SIR_count_by_hospital = data.filtered %>%
  filter(Measure.ID %like any% c("%SIR%")) %>% # get SIR scores
  group_by(Hospital.Name) %>%
  summarise(count_above=length(which(Score > 1.0)), count_below=length(which(Score <= 1.0))) %>%
  arrange(desc(count_above)) %>%
  slice(seq_len(20)) # get top 20


plot_ly(SIR_count_by_hospital, x=~count_above, y=~Hospital.Name,
        name='Actual > Predicted', type='bar', width=975, height=600,
        marker=list(color = 'black', line=list(color = 'rgb(8,48,107)', width = 1.5))) %>%
  add_trace(x=~count_below, name='Actual <= Predicted', marker=list(color="lime")) %>%
  layout(barmode="group", margin=list(t=70),
         title="Combined Summary of the 8 Infection Types\nActual Count VS Predicted Count (20 Worst Hospitals)\n\n",
         titlefont=list(size=15),
         xaxis=list(title="Count"),
         yaxis=list(side="left", title=NA, categoryarray=~count_above))

One thing to notice is that not every hospital referenced in the plot contains a measure for each of the eight infection types. Certain values were listed as not available (see NOTE in description) or as not able to be calculated, thus explaining missing values for certain hospitals. The plot provides visual evidence of the count of infection types that had a more frequent occurrence than predicted (colored in black) and of the count of infection types that had a less frequent occurrence than predicted (colored in green). According to the plot above, the hospital Chesapeake General Hospital in Chesapeake, VA had more actual occurrences than predicted for all eight infection types. It is worth noting that this hospital is not located in either Rhode Island or the Virgin Islands, which we previously cited as the two territories with SIR measurements above 1.0. Next we will look more in depth at the infection frequency for this hospital to determine what HAI is most responsible for this phenomenon and how this hospital-specific distribution reflects the national distribution.
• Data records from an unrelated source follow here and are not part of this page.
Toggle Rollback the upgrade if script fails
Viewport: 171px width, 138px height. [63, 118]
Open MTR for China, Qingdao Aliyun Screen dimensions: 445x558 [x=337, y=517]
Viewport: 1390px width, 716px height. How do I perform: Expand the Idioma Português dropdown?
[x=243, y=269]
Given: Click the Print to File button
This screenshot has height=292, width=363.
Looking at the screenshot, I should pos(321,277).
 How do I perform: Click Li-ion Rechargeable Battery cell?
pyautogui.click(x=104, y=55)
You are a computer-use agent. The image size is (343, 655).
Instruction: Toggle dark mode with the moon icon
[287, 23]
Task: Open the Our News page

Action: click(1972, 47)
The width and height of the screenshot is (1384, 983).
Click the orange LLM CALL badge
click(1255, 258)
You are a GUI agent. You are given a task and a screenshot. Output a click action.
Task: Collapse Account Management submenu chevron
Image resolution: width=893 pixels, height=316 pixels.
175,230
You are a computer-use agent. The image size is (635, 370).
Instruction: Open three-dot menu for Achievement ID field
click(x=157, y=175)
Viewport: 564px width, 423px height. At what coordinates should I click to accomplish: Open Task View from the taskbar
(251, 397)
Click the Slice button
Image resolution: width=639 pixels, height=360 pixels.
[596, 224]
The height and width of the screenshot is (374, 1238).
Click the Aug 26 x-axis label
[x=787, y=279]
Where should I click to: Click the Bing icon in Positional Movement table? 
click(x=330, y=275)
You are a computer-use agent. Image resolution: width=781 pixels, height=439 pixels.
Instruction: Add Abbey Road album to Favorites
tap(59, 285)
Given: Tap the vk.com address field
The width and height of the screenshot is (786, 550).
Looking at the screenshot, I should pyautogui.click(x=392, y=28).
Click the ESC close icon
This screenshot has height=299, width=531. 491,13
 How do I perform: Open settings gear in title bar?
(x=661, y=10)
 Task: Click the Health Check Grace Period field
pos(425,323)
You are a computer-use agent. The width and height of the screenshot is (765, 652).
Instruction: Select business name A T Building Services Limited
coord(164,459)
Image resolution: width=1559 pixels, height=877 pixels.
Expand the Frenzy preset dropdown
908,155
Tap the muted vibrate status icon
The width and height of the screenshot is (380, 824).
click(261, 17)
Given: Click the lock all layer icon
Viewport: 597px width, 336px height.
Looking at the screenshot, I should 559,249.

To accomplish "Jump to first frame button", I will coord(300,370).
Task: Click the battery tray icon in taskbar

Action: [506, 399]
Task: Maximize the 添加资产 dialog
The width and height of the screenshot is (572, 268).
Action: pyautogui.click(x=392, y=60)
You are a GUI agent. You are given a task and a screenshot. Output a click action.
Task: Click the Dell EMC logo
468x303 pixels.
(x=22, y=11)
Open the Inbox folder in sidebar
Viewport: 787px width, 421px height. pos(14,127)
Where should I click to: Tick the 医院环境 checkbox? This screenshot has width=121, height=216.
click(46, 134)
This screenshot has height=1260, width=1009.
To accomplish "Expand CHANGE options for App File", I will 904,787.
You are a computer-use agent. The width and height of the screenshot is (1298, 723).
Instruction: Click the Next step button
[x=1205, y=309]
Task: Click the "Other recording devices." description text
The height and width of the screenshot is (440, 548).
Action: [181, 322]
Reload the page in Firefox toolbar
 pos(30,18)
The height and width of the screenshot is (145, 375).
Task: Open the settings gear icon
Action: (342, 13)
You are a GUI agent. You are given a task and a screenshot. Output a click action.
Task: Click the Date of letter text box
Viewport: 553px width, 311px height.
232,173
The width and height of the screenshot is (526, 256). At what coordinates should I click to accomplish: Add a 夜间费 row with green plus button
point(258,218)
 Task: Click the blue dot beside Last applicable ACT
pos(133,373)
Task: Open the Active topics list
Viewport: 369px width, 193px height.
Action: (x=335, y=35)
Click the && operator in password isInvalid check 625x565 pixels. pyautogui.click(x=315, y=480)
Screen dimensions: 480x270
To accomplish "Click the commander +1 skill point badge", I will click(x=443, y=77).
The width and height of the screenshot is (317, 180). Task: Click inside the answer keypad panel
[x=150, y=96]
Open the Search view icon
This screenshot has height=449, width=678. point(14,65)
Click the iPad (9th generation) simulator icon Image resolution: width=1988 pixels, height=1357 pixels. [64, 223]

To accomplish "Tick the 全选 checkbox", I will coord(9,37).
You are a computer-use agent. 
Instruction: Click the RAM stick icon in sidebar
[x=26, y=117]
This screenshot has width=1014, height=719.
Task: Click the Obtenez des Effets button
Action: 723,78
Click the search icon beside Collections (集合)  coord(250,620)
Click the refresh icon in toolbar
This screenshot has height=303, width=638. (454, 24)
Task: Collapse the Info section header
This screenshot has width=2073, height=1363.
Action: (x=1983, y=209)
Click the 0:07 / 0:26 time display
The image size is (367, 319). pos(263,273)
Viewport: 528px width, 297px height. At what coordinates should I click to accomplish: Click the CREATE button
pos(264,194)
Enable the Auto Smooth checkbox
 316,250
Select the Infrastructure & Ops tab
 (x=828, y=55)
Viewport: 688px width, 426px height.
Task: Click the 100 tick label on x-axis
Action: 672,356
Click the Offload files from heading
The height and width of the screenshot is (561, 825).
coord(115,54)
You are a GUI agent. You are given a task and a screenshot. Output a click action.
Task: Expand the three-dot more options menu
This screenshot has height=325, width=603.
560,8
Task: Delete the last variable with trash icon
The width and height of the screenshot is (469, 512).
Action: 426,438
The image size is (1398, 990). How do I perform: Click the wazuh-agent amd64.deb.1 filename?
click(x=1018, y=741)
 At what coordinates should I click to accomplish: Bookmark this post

Frequency of infections at hospital with highest frequency of unexpected infections i.e. Chesapeake General Hospital

# filter to get values of actual infection counts
worst_hospital = data.filtered[data.filtered$Hospital.Name == "CHESAPEAKE GENERAL HOSPITAL (CHESAPEAKE, VA)", ] %>%
  filter(Measure.ID %like any% c("%NUMERATOR%")) %>%
  select(Measure.ID, Score)
  
ggplot(worst_hospital, aes(x=reorder(Measure.ID, Score), y=Score, group=1),
       width=2000, height=1000) + 
  coord_flip() + # change from vertical plot to horizontal plot
  geom_bar(stat="identity") +
  scale_x_discrete(labels=labs) +
  labs(x="Infection Type", y="Count") + 
  labs(title="Infection Frequency at Chesapeake\nGeneral Hospital (Chesapeake, VA)") +
  theme(plot.title=element_text(hjust=0.5)) # center title  

The plot above shows the number of actual occurrences of each infection type at Chesapeake General Hospital in Chesapeake, VA. The distribution is somewhat similar to the national distribution with intestinal infections being the most common HAI.


Conclusion

Healthcare-Associated Infections are in every U.S. state/territory. One should be vigilant, if hospitalized, of intestinal infections and catheter-associated infections–the two most common HAIs on a national level.